**EXERCISE PROMPT:** Where does the string "toolbar" appear in the records? Copy each line that holds it.

────

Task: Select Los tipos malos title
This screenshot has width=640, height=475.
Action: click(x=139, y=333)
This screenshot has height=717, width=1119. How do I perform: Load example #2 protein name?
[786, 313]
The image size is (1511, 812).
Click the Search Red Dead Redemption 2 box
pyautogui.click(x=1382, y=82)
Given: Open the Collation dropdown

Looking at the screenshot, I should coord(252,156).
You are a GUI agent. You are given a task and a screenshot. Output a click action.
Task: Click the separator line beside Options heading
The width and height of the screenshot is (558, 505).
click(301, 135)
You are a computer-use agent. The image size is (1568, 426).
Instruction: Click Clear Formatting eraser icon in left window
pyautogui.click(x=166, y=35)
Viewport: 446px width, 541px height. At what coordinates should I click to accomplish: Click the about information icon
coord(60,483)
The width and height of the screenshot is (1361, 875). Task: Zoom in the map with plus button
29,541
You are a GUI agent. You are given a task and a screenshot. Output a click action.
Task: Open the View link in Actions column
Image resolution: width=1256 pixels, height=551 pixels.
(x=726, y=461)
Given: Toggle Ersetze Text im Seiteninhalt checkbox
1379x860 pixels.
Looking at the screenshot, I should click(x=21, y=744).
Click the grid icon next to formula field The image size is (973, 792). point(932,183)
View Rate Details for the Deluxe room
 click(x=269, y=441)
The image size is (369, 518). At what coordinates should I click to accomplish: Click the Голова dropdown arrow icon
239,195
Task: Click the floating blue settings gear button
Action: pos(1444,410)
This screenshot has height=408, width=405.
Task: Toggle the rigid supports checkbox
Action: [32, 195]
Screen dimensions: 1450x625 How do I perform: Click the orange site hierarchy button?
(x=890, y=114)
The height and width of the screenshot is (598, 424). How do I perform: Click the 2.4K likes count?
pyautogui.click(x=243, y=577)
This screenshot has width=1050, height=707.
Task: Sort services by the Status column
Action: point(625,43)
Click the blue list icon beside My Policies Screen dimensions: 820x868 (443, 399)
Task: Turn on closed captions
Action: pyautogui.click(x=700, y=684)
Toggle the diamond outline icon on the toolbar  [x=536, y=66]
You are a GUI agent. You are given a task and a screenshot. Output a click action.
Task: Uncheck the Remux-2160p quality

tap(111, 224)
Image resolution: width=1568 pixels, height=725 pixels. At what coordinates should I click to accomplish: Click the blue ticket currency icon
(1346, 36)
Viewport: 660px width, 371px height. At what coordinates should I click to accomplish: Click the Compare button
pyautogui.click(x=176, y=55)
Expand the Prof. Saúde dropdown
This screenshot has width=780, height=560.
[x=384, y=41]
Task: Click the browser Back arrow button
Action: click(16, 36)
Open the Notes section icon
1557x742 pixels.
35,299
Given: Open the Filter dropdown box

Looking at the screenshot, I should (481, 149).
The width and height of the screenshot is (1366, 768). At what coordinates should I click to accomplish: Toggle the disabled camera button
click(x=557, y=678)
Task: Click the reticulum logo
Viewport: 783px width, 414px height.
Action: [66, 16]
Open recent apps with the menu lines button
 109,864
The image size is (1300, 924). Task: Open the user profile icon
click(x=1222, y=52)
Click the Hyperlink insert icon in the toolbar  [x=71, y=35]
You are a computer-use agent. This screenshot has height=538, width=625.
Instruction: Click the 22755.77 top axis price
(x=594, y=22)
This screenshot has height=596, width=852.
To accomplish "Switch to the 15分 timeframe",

────

**ANSWER TO THE EXERCISE:**
Toggle the diamond outline icon on the toolbar  [x=536, y=66]
Click the Hyperlink insert icon in the toolbar  [x=71, y=35]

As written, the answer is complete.